When a marriage has broken down one of the first thoughts is often around the finances. Interestingly, you do not need to agree on a financial settlement during your divorce. You can do this at any time before or afterwards, although there are good reasons why you should do this during your divorce.

Firstly, don’t be concerned that the reason for your divorce will adversely affect your financial settlement as this usually only happens where serious and impactful behaviour takes place. Although this does not affect the financial settlement aspect of your divorce, it will potentially affect your access to your children and may mean that you will not be the main carer.

Secondly, any financial settlement in a divorce is based on a number of different factors that will be taken into account by the judge making the order. He will consider:

  • Your earnings and your ex-spouse’s earnings, both of your needs and also both your assets

  • What your standard of living was before your marriage broke down

  • The length of your marriage and your age

  • What contribution did your ex-spouse and you made to the marriage, such as looking after the home and the children

You can see therefore why each case is different and why the family courts are allowed discretion in making financial awards as the outcomes are not usually straightforward.
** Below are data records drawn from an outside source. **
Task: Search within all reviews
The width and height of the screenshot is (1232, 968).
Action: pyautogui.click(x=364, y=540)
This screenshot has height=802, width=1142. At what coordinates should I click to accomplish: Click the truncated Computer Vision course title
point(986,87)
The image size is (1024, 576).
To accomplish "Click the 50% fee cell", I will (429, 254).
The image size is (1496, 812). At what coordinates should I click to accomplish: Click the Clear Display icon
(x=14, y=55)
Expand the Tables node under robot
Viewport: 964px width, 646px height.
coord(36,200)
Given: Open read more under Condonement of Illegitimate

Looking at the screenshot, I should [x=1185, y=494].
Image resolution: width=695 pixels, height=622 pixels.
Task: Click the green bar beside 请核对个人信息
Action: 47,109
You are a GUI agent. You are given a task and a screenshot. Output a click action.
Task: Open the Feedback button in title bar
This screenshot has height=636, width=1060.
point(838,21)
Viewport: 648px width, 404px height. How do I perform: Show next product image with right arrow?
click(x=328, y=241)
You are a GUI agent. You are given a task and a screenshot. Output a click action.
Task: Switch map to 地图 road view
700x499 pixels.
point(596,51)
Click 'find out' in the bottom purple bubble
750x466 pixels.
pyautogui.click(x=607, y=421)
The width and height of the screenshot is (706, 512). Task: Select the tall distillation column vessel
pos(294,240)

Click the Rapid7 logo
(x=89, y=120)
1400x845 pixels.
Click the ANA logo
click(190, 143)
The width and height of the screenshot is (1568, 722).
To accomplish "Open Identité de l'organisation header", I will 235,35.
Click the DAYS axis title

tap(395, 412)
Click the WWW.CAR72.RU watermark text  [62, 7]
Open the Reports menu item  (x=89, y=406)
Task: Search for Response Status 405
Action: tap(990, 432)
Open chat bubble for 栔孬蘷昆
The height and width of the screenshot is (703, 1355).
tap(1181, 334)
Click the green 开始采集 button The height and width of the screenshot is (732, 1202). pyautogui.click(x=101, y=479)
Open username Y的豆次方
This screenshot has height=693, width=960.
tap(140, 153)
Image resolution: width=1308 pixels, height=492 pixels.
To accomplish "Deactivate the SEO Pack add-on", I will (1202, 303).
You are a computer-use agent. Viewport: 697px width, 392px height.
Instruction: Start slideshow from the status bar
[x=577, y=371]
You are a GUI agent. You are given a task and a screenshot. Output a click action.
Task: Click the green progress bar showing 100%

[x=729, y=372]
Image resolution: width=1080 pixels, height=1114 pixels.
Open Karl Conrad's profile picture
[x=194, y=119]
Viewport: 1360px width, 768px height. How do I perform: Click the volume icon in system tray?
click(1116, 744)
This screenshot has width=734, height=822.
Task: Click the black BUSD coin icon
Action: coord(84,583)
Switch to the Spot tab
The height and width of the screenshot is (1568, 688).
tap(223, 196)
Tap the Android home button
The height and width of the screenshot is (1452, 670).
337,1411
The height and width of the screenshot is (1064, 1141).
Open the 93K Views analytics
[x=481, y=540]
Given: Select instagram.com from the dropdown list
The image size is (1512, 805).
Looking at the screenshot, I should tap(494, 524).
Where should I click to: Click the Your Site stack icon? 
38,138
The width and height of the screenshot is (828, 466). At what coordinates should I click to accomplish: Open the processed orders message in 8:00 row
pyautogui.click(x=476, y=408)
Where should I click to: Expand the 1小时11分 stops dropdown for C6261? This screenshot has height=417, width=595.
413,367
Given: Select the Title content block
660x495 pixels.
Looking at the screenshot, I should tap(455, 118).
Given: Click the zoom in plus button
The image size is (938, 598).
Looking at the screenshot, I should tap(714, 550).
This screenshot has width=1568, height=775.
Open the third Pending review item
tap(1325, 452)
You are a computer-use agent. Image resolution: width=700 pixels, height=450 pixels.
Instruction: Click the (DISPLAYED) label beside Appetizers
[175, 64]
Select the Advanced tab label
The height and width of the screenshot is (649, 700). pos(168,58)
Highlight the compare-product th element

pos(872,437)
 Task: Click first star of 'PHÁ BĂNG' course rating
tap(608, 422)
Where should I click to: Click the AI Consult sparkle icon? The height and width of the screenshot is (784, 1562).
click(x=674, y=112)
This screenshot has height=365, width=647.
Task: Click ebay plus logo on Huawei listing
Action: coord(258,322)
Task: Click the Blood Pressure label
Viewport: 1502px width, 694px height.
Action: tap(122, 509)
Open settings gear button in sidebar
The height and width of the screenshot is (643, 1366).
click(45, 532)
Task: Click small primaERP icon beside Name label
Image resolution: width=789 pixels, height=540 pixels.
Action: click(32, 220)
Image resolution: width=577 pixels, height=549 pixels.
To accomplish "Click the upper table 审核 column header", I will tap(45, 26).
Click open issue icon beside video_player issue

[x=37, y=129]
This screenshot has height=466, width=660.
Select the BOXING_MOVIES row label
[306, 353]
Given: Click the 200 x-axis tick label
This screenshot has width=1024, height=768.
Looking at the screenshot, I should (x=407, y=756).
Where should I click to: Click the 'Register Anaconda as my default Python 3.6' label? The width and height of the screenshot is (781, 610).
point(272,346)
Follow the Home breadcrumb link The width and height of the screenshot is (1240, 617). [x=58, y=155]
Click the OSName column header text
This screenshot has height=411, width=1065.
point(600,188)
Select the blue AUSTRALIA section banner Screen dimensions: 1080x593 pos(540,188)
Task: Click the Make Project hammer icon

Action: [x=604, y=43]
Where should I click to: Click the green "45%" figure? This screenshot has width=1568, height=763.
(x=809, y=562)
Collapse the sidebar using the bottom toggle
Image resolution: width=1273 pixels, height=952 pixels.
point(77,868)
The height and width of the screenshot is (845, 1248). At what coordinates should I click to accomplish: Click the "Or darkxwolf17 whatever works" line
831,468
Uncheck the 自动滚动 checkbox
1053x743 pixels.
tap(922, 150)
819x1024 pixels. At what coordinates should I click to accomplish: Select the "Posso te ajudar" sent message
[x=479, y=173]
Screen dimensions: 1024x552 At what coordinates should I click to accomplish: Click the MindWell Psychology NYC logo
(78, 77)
You should also factor into any financial settlement items such as your pensions. This element can easily be forgotten and could be a large sum of money. You can also ask for a life insurance policy on your ex-spouse to protect you and your children in case he or she dies and therefore any maintenance payments would stop. You can negotiate this insurance payment as part of your financial settlement.

Once the court has ordered your spouse to pay maintenance, they must do so. If they don’t, you can go back to the court and ask for an order to make them pay the necessary money. This is usually done with an attachment of an earnings order, where your ex-spouse’s employer pays you directly.

In addition, if your ex-spouse is also paying child maintenance and stops paying, you should get legal advice as soon as possible.

The information provided in this article is not intended to constitute professional advice and you should take full and comprehensive legal, accountancy or financial advice as appropriate on your individual circumstances by a fully qualified Solicitor, Accountant or Financial Advisor/Mortgage Broker before you embark on any course of action.